_EXERCISE_: Report every line of the records below that contains the word "beside".

------------------------------------------------------------

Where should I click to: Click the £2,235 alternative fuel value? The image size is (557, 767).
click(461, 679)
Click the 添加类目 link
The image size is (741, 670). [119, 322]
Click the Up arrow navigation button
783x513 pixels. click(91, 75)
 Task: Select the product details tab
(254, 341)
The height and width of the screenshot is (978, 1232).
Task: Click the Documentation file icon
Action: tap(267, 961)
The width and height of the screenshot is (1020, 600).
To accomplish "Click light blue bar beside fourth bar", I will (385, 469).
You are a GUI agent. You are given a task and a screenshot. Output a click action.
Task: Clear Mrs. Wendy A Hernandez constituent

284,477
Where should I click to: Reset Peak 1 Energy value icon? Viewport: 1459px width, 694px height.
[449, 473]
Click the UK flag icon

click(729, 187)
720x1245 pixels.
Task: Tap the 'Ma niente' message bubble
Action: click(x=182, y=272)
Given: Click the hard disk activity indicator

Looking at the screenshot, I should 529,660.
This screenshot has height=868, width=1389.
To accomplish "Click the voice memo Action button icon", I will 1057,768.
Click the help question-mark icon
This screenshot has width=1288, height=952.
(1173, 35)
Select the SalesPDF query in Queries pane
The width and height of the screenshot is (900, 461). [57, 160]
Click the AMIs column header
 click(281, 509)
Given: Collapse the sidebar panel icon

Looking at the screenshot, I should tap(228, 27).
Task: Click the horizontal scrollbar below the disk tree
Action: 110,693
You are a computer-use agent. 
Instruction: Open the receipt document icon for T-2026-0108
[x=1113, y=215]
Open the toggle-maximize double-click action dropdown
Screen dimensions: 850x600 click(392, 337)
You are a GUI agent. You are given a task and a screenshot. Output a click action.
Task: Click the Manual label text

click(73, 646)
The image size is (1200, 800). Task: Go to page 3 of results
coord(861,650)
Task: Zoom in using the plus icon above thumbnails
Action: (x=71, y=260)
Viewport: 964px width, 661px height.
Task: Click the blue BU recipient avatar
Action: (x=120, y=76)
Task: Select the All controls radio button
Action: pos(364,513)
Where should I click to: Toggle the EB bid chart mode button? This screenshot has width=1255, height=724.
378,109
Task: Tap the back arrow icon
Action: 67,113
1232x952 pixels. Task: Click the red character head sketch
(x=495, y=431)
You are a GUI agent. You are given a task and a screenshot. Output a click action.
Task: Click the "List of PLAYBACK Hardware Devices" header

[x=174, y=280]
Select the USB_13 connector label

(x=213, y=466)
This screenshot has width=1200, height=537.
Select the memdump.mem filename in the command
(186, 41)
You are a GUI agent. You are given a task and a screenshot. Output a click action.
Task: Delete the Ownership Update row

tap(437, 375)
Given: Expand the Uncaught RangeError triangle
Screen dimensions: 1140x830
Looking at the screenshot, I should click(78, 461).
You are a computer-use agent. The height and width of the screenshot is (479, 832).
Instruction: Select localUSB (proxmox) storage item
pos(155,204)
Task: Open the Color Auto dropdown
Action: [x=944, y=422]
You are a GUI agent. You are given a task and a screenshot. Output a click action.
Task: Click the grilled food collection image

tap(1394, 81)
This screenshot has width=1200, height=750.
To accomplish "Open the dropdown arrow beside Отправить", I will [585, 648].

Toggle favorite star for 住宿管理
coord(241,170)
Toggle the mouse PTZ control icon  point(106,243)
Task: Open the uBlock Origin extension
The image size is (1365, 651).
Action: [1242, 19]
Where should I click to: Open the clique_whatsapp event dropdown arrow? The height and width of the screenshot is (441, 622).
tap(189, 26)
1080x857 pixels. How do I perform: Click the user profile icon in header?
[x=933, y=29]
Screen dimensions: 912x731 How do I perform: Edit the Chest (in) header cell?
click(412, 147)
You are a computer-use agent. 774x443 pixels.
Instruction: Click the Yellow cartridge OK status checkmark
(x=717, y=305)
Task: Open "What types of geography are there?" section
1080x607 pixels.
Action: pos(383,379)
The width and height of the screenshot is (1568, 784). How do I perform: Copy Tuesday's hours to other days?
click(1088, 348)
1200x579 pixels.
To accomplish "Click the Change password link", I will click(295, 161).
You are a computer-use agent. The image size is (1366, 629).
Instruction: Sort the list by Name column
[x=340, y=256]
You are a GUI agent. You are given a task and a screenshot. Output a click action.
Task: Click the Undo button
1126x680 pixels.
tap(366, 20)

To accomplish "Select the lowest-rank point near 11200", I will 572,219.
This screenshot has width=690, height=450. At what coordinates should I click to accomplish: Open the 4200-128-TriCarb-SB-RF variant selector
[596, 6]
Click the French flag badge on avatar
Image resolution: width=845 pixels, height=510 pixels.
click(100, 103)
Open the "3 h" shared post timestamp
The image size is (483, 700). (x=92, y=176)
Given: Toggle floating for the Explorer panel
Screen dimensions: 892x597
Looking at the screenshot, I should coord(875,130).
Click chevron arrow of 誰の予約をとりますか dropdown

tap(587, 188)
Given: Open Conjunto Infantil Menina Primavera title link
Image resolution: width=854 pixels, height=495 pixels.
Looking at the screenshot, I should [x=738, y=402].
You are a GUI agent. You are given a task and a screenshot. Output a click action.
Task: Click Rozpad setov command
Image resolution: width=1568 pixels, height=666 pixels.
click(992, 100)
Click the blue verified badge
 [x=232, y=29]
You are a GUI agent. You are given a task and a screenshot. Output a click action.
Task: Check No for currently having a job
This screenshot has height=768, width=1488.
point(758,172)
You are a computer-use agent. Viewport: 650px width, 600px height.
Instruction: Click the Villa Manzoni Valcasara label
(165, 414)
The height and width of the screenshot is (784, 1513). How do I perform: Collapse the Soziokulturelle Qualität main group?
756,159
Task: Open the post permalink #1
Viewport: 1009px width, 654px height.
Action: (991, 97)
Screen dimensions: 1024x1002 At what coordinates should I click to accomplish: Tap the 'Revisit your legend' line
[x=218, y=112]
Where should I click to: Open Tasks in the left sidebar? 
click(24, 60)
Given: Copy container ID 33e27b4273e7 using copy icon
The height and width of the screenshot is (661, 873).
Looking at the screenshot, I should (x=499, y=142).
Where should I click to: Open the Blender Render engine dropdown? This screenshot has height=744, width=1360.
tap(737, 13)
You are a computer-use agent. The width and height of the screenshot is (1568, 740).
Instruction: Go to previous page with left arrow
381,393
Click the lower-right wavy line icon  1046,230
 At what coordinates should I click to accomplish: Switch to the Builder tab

------------------------------------------------------------

_TASK RESULT_:
To accomplish "Click light blue bar beside fourth bar", I will (385, 469).
To accomplish "Open the dropdown arrow beside Отправить", I will [585, 648].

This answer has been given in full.